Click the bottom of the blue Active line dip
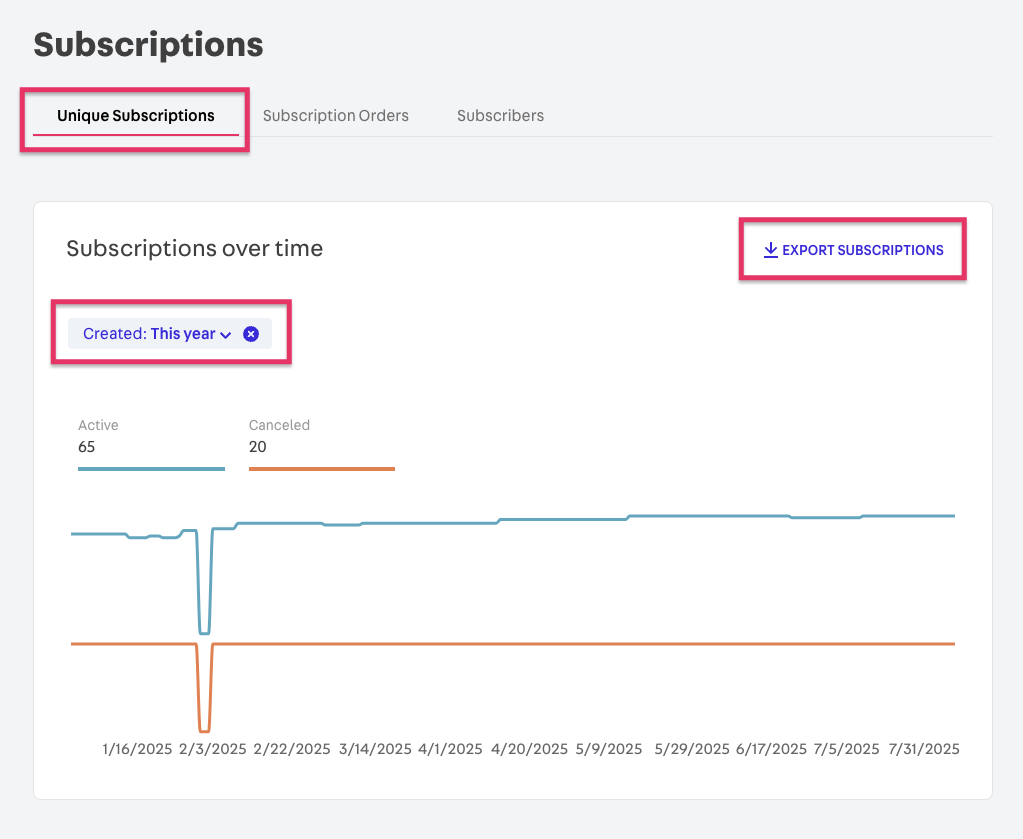 204,633
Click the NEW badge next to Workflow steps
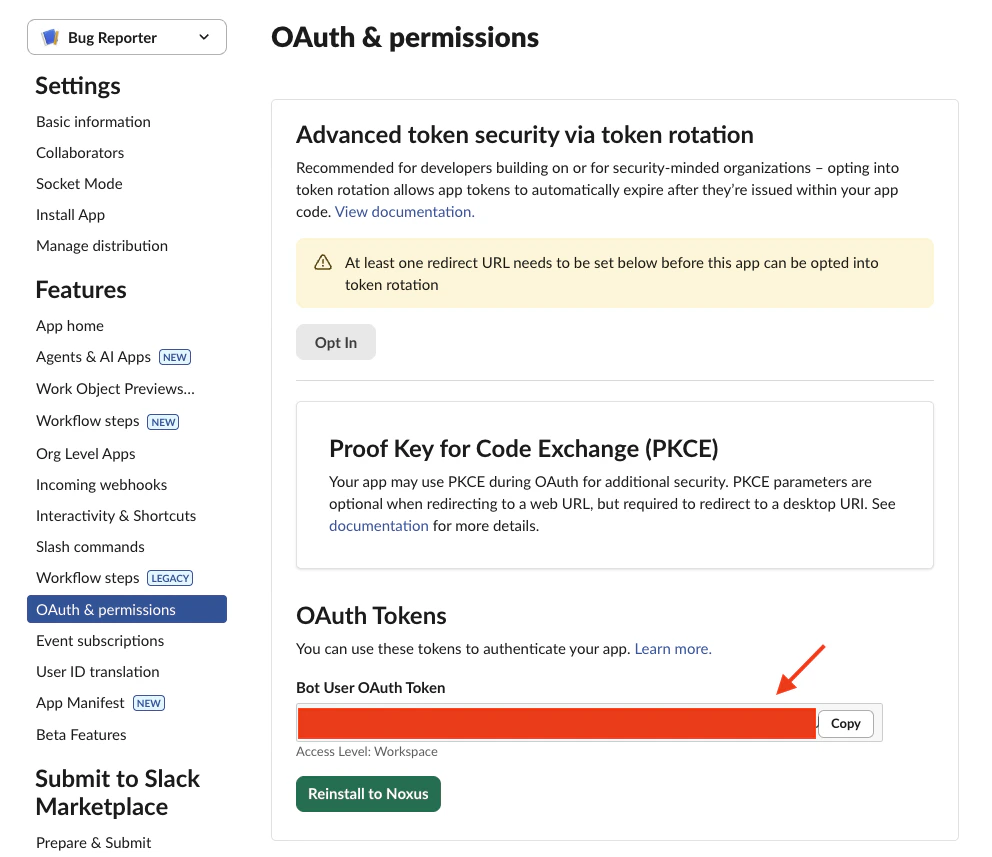The width and height of the screenshot is (992, 857). click(x=163, y=421)
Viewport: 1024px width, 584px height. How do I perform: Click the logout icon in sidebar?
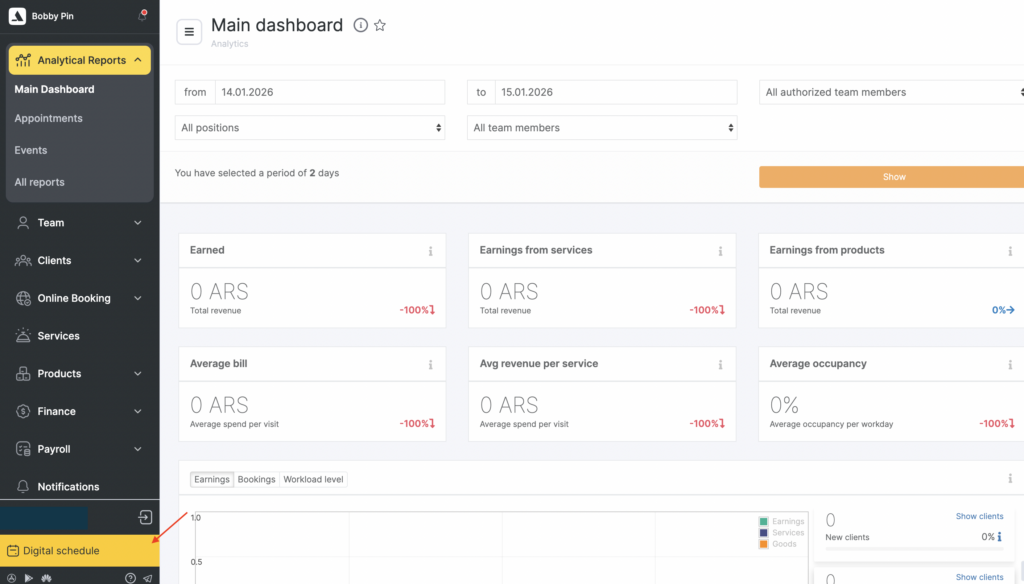pos(145,517)
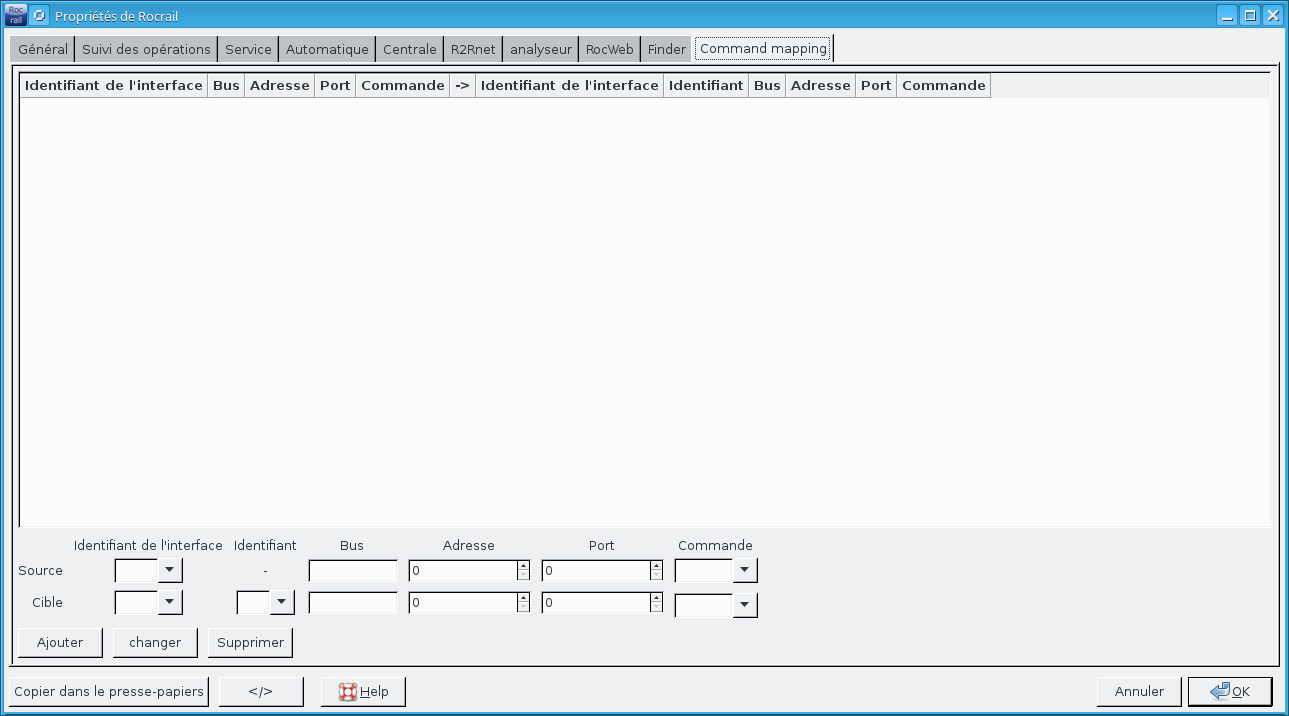Increase the Source Adresse spinner value
The height and width of the screenshot is (716, 1289).
coord(523,566)
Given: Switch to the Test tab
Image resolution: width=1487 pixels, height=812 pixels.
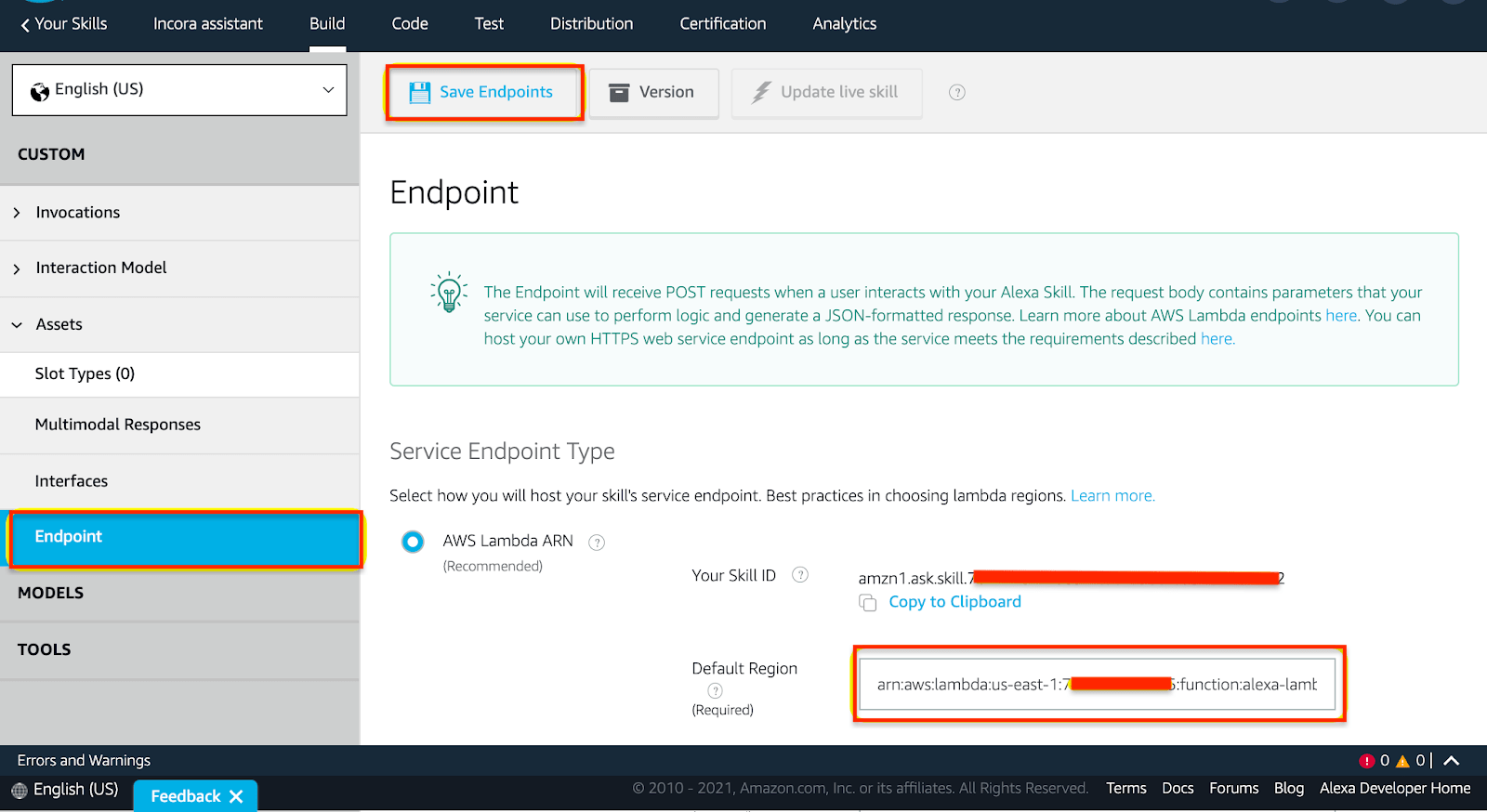Looking at the screenshot, I should coord(489,24).
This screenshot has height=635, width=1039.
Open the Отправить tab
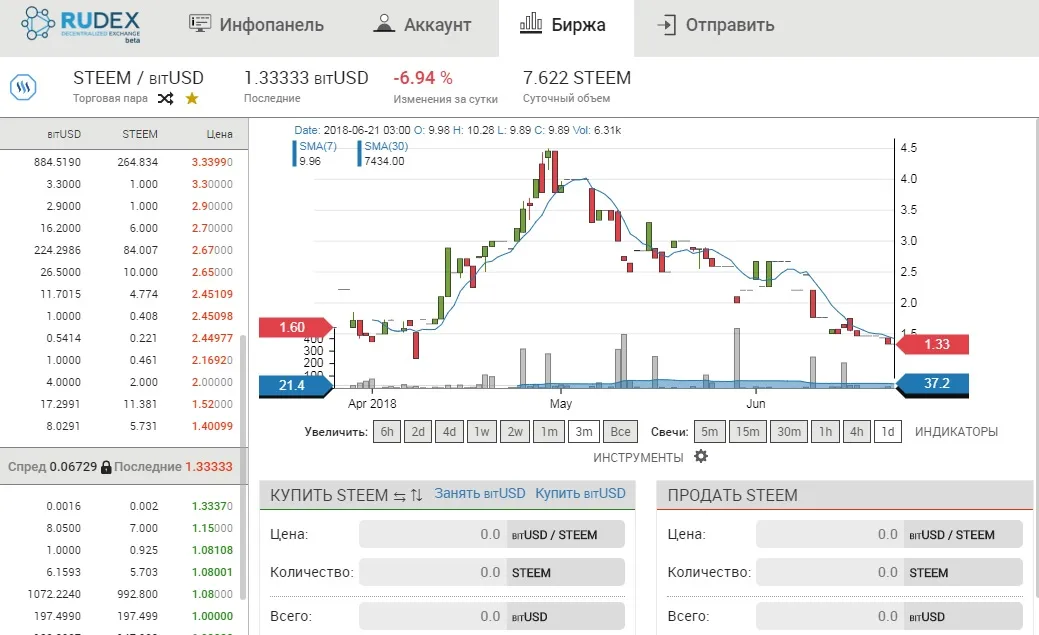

# Short task
Print all of the data above word for word, omitting the pictures.

# Solution for this exercise
Click the bottom of the blue Active line dip
 204,633
Click the NEW badge next to Workflow steps
The width and height of the screenshot is (992, 857). click(x=163, y=421)
Viewport: 1024px width, 584px height. How do I perform: Click the logout icon in sidebar?
pos(145,517)
Increase the Source Adresse spinner value
The height and width of the screenshot is (716, 1289).
coord(523,566)
Given: Switch to the Test tab
Image resolution: width=1487 pixels, height=812 pixels.
Looking at the screenshot, I should coord(489,24).
This screenshot has height=635, width=1039.
Open the Отправить tab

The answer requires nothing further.